A Typical Day: You will be woken with a cup of tea brought to your tent between 6 am and 7 am, followed by a small bowl of warm water for washing. Before breakfast you pack your gear into your kit bag which is then taken by the porters and will not usually be available to you until camp that afternoon. We are usually on the trail between 7.30 am and 8.30 am. Following a good morning’s walk, we stop for lunch at around 11 am. Lunch is usually a 2 hour break to allow for the trekker’s meal followed by the crew meal. This break also enables you to do your washing in the warmest part of the day, catch up on your diary, read or rest. The afternoon walk is generally a little shorter and camp is usually reached by around 3 pm to 4 pm. Once
we have reached camp and the kitchen is set up afternoon tea is served. Washing water is again provided to enable you to wash at the end of the trek day. Until dinner there is time to rest, explore the surrounding area and villages or sit and chat with the crew and local people. Dinner is usually served around 6 pm to 7 pm. Remember to bring your torch and water bottle to the mess tent so it can be filled with boiling water. It then makes a great hot water bottle. Trekking evenings afford some of the best memories of your trek, whether it is talking, playing cards, chatting with the crew or joining in some singing and dancing with the local people, it is always a special time. All camp chores are done for you, leaving you free to use your time to the fullest. You carry only a light day pack as your gear is carried by yaks or porters.

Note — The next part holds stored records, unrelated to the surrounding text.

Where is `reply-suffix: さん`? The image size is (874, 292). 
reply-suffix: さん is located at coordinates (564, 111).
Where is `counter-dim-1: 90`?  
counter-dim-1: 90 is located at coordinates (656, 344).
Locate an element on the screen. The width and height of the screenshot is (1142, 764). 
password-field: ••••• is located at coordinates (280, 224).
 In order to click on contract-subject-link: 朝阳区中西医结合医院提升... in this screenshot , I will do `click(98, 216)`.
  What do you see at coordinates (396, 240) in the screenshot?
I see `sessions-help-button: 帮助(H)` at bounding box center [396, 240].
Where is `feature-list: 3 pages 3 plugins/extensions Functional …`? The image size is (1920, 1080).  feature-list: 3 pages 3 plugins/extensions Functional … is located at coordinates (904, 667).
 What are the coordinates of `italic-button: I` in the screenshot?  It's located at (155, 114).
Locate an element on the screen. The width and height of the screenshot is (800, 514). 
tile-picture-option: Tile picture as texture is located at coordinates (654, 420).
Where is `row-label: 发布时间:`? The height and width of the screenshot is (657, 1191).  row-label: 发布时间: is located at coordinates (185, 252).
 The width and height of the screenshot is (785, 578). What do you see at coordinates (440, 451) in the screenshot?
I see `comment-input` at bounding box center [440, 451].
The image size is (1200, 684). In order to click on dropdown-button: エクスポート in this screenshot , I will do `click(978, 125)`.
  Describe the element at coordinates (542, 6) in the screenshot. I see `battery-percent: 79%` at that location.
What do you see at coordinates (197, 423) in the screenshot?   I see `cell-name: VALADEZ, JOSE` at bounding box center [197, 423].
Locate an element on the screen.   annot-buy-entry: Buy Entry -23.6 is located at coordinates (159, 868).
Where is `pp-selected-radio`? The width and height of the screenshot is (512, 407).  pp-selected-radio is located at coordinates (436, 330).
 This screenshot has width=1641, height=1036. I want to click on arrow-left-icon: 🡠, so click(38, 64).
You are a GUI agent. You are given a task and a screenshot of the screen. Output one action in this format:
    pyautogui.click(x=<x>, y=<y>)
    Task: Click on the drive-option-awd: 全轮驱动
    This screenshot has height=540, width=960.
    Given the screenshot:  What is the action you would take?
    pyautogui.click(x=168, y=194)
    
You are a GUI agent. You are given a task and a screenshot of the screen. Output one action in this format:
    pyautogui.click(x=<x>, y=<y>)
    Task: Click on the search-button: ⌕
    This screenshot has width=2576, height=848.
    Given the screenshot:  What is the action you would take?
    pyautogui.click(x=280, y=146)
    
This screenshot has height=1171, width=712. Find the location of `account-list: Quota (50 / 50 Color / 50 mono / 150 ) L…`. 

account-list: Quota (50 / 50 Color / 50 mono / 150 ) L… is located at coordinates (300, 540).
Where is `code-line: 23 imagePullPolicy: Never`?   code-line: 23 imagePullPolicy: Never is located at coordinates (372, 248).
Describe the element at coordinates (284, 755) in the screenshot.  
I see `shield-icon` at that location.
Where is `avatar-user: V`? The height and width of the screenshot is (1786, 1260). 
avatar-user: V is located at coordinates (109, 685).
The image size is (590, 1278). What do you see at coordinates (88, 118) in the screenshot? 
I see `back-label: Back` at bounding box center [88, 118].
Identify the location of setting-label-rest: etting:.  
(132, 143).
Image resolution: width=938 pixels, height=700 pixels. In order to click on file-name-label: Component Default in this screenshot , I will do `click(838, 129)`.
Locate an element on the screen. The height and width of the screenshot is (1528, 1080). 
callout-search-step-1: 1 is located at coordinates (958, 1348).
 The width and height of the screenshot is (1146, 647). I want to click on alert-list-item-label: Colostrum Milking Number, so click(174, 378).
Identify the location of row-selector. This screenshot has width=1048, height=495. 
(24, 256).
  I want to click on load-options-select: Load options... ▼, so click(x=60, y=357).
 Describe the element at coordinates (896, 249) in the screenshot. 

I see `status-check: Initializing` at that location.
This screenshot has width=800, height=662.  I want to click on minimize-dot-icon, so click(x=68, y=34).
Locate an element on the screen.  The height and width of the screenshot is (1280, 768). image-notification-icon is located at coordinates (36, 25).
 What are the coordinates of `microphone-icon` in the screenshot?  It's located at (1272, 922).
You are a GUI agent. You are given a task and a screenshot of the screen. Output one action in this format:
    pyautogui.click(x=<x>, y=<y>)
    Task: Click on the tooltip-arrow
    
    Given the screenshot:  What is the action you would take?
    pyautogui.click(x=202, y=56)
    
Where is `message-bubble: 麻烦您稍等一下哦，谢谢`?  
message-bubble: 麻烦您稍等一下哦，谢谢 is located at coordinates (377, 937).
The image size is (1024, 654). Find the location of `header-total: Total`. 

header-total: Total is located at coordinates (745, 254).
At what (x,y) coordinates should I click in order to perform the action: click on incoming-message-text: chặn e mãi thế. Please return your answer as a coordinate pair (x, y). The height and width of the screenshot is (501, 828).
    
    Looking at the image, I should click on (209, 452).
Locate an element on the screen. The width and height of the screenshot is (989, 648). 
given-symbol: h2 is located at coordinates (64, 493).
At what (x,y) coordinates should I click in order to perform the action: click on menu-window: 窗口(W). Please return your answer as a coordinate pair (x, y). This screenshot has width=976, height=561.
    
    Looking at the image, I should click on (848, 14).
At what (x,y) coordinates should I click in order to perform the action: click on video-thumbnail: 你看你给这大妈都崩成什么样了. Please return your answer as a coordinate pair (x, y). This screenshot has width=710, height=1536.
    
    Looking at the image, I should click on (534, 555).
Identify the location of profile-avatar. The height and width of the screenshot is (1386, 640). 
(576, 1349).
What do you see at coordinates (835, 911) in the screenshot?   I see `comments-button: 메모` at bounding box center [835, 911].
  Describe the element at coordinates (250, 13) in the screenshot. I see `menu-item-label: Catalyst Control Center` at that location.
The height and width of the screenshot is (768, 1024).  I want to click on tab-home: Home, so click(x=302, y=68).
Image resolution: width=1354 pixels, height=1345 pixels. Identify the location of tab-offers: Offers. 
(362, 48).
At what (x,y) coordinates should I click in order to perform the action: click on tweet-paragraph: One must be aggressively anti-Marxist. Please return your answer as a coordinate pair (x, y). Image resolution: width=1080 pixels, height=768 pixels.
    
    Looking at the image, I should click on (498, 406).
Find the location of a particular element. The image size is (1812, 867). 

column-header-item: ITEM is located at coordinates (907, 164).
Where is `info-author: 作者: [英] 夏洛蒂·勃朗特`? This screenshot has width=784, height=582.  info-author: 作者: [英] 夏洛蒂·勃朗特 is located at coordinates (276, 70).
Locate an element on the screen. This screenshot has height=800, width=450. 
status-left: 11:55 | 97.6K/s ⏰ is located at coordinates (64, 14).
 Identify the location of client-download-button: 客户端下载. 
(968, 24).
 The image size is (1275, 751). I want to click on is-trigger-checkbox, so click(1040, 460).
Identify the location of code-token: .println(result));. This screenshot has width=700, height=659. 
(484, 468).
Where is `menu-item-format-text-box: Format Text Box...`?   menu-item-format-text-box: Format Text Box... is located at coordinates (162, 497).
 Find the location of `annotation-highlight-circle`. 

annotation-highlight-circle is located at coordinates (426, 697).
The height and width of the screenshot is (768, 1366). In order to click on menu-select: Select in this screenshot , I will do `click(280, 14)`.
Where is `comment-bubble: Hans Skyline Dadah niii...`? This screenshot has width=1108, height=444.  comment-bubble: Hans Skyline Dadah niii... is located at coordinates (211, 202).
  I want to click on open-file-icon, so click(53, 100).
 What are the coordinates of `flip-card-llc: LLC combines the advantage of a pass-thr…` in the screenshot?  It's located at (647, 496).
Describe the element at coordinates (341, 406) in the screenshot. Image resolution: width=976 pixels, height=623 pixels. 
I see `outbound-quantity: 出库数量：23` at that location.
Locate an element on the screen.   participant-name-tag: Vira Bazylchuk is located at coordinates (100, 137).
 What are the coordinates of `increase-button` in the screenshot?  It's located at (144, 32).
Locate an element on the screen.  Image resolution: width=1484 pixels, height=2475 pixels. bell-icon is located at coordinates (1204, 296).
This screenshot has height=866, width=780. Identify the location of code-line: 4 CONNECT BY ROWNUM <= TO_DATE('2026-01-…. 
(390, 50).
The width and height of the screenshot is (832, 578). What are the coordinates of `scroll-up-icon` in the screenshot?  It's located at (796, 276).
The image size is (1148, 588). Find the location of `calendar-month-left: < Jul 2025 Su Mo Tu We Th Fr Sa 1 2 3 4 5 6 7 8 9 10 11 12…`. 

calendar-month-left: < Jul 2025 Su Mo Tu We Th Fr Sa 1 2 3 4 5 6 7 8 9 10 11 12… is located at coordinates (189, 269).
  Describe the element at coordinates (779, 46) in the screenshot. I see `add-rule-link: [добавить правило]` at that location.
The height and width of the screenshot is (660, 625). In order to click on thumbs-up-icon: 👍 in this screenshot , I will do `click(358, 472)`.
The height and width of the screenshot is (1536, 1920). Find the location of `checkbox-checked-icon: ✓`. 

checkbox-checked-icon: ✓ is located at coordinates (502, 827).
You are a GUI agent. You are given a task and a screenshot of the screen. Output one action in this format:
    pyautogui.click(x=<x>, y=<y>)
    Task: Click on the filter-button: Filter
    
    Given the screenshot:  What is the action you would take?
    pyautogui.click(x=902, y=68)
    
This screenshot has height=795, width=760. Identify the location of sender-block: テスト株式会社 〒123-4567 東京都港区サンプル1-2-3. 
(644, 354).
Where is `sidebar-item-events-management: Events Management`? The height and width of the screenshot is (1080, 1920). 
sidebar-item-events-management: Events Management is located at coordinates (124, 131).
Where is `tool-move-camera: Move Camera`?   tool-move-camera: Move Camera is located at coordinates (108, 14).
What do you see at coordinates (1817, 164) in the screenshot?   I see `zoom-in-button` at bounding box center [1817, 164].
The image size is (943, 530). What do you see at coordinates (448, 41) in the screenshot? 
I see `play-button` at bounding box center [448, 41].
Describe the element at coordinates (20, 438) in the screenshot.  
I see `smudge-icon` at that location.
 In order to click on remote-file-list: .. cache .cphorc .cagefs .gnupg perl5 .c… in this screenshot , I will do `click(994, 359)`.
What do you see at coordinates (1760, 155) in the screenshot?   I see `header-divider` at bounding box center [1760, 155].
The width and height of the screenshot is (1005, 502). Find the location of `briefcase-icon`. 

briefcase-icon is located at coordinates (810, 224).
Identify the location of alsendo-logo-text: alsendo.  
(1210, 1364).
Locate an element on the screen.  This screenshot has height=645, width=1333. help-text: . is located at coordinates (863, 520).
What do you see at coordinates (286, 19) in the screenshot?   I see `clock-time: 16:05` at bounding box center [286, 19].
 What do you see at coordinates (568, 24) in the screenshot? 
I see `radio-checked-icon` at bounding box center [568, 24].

Trip Grading: Anyone undertaking a moderate to challenging adventure should be aware of the physical and mental demands involved. A good level of fitness is required as days can involve 8 to 10 hours of strenuous exercise in very remote and rugged terrain. Altitudes are generally less than 6000metres although higher pass crossings are possible. Generally
trekkers can expect to carry a day weighing around 8kgs. The terrain will often be rugged and uneven under foot. Weather conditions may be harsh at times, and you will need to be comfortable trekking in adverse weather conditions. We suggest up to one hour of strenuous exercise each day, interspersed with a good bushwalk at the weekend. The best exercise for trekking is bushwalking involving relatively steep ascents and descents; multi day walks are ideal preparation for our challenging adventures.